▶ _Set task_:
Copy the rows from the line that contains "Click the up-folder" through the line that contains "I will 527,379." word for word, both ends included.

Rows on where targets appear
□ □ □ □

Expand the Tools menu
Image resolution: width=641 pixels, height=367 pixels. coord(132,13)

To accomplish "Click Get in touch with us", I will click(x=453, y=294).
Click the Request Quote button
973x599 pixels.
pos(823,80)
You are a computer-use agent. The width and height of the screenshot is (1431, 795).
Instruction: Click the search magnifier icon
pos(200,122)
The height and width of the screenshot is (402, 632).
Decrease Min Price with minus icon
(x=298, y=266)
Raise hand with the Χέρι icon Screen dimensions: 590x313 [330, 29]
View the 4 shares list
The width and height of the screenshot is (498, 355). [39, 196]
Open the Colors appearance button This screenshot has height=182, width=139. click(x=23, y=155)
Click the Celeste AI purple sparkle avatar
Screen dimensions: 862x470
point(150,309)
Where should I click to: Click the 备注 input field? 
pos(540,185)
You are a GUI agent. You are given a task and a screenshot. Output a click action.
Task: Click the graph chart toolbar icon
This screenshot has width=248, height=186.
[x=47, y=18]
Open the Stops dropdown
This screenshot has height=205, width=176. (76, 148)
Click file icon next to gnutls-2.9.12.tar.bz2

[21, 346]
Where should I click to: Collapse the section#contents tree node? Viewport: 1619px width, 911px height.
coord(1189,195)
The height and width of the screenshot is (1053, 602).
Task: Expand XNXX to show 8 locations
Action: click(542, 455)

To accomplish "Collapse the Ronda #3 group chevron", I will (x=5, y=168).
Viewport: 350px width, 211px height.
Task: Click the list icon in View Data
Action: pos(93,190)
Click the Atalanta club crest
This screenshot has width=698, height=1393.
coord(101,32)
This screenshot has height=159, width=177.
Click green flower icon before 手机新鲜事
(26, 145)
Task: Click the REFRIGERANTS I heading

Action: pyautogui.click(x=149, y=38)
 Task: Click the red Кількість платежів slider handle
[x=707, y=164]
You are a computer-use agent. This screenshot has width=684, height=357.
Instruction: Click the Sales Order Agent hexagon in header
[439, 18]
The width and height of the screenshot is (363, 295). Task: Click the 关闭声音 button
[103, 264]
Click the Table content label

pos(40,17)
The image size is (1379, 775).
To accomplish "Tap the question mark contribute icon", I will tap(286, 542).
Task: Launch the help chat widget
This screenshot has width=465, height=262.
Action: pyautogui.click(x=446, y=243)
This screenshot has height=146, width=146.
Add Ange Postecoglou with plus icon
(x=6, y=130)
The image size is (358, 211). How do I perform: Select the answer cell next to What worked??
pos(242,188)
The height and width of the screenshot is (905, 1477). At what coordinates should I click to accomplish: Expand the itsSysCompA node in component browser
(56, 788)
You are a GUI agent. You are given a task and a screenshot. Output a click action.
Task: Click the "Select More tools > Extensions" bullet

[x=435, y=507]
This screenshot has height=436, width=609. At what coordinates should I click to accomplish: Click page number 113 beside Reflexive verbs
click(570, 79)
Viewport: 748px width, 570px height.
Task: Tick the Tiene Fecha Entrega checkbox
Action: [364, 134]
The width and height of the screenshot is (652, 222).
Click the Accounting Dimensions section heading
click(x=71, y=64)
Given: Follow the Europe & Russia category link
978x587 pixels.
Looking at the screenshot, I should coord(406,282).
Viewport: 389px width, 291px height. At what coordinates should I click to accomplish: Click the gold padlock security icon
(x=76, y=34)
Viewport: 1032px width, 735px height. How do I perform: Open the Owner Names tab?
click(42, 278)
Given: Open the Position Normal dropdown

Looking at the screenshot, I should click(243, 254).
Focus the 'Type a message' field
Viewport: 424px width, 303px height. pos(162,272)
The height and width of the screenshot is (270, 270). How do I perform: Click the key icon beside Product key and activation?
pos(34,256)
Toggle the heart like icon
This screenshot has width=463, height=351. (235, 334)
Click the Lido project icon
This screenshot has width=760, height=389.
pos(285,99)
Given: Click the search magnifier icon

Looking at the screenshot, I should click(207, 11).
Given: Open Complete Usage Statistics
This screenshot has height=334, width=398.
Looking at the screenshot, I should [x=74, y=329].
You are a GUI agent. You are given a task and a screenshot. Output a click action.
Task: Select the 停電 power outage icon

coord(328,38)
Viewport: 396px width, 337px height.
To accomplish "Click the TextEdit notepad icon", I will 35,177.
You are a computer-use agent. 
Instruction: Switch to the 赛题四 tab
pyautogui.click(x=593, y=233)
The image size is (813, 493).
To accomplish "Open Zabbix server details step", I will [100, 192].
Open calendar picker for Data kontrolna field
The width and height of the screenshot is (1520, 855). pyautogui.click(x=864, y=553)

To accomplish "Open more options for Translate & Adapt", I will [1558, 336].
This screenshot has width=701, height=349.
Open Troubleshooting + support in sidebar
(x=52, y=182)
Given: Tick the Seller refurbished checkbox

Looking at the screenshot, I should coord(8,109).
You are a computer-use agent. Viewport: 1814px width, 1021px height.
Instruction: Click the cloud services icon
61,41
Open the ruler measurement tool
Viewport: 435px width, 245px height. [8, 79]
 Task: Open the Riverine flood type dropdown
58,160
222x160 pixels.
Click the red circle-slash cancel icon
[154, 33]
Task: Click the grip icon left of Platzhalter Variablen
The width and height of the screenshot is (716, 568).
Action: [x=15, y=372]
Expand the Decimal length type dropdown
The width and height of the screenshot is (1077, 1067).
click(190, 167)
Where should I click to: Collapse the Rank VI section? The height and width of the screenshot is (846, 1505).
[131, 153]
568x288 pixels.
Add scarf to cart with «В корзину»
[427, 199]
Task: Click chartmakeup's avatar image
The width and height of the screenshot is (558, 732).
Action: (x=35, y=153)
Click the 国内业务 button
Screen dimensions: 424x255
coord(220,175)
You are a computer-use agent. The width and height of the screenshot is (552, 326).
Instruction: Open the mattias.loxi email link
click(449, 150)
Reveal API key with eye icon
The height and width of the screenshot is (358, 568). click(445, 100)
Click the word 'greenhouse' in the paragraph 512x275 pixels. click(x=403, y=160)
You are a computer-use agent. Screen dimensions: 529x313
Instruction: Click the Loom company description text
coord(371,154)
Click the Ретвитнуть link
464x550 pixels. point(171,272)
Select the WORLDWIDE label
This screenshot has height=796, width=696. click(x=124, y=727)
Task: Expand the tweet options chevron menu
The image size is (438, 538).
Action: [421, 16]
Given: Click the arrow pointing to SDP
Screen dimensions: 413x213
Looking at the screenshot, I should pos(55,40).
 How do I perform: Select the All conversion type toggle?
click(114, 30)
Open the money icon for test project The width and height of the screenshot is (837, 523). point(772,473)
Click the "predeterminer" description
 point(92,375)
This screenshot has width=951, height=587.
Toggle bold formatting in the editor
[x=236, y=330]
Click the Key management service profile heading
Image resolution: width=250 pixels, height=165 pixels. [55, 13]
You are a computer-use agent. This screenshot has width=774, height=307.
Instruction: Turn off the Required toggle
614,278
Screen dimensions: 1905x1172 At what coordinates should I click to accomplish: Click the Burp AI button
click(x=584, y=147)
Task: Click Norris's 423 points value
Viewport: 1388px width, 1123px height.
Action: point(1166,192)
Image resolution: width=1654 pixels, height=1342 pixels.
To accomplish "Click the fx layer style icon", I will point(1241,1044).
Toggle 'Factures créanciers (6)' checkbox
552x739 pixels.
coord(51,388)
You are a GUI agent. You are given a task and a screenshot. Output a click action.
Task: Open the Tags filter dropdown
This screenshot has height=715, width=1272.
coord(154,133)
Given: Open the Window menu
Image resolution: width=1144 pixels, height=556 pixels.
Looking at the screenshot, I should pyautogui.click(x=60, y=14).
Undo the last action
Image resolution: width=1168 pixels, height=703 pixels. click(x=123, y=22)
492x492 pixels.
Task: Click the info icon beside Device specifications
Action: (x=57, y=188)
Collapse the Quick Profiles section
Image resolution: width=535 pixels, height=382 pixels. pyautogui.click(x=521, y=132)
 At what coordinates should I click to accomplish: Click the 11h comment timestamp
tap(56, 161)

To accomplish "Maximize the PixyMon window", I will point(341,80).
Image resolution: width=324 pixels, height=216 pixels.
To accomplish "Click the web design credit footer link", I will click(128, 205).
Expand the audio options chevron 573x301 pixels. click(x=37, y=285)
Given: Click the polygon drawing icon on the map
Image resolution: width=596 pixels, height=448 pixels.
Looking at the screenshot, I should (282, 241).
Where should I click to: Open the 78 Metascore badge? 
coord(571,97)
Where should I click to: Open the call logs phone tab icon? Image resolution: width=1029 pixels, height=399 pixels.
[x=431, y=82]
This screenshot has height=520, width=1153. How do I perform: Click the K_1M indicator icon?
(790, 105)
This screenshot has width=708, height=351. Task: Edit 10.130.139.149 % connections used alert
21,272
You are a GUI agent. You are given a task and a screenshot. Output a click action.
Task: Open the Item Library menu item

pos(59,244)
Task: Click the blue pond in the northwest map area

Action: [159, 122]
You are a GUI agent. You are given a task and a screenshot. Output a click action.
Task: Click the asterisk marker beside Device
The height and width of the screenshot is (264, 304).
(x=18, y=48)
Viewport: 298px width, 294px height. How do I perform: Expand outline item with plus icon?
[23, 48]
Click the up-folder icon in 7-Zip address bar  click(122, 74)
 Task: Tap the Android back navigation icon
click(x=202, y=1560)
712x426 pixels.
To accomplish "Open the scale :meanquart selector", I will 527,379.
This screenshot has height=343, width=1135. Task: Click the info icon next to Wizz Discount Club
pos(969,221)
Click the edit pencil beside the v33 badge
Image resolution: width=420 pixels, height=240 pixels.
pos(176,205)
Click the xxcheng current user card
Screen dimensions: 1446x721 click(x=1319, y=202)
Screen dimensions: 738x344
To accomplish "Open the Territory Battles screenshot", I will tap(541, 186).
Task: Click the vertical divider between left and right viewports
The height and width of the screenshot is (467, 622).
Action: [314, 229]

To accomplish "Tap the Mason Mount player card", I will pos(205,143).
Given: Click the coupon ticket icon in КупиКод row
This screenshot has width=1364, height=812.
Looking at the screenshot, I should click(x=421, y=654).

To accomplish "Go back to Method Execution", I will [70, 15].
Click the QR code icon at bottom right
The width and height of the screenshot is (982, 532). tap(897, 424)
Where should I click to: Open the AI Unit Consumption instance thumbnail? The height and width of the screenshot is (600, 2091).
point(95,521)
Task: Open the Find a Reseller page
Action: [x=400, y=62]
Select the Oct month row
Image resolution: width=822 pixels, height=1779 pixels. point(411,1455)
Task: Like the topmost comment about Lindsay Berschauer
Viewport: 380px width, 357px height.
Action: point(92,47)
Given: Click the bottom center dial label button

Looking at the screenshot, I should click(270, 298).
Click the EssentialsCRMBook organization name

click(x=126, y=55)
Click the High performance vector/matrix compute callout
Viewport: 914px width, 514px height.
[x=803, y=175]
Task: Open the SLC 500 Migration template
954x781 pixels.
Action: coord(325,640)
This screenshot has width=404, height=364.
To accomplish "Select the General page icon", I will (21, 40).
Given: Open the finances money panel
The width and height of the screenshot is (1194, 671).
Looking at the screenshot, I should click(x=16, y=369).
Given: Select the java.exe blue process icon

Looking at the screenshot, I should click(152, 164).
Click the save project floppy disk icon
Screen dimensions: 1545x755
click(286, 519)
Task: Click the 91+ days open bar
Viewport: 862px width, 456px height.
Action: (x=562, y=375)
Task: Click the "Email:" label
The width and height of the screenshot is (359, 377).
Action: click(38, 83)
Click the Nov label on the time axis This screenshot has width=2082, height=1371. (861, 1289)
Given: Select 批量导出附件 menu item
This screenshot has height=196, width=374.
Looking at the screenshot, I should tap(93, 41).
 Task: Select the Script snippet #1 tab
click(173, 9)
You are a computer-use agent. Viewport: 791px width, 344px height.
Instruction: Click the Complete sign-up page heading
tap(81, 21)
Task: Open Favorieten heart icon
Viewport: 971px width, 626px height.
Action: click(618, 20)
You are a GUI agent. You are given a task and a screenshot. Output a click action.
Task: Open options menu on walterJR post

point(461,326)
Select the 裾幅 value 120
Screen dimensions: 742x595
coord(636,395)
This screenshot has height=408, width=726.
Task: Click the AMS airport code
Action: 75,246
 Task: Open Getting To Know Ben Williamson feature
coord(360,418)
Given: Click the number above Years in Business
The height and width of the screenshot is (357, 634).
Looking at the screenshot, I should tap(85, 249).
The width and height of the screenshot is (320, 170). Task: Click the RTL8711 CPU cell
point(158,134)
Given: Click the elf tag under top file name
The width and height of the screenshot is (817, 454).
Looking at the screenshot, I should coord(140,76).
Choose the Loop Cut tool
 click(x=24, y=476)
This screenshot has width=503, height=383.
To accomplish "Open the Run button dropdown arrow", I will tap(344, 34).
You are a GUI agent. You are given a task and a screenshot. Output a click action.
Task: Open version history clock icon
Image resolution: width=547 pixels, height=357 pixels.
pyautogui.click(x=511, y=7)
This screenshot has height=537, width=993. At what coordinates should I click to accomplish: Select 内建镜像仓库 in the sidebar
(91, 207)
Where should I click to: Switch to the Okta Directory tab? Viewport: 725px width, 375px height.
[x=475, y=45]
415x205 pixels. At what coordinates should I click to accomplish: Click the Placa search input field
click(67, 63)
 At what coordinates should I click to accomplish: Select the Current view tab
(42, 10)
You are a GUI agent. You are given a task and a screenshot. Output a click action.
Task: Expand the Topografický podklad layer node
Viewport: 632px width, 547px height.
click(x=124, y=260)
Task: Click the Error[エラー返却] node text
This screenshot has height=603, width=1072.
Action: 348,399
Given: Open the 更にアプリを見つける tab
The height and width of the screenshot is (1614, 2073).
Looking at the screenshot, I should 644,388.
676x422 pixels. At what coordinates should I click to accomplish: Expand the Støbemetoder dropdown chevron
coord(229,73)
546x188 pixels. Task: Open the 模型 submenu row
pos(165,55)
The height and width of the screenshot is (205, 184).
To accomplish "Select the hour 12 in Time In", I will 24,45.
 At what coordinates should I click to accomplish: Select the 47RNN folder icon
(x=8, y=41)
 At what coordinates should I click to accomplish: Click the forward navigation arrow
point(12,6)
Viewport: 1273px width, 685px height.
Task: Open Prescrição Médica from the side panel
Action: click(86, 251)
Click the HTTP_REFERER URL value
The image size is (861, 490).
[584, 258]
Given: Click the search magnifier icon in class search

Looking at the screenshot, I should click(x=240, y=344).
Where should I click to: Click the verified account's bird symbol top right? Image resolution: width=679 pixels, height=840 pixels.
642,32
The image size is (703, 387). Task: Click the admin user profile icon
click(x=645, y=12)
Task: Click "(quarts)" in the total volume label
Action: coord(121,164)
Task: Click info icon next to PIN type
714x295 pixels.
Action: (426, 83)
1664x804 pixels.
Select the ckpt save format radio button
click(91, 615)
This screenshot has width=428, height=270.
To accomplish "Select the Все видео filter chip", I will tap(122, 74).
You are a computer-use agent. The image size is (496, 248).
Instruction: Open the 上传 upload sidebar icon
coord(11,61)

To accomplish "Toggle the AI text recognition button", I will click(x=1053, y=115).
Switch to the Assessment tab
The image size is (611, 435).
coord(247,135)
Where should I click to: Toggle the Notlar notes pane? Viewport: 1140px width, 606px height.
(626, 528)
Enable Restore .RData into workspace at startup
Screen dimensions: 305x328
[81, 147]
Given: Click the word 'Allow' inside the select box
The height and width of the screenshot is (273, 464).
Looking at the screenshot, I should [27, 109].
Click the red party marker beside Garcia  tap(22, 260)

□ □ □ □

▶ _Worked answer_:
Click the up-folder icon in 7-Zip address bar  click(122, 74)
 Task: Tap the Android back navigation icon
click(x=202, y=1560)
712x426 pixels.
To accomplish "Open the scale :meanquart selector", I will 527,379.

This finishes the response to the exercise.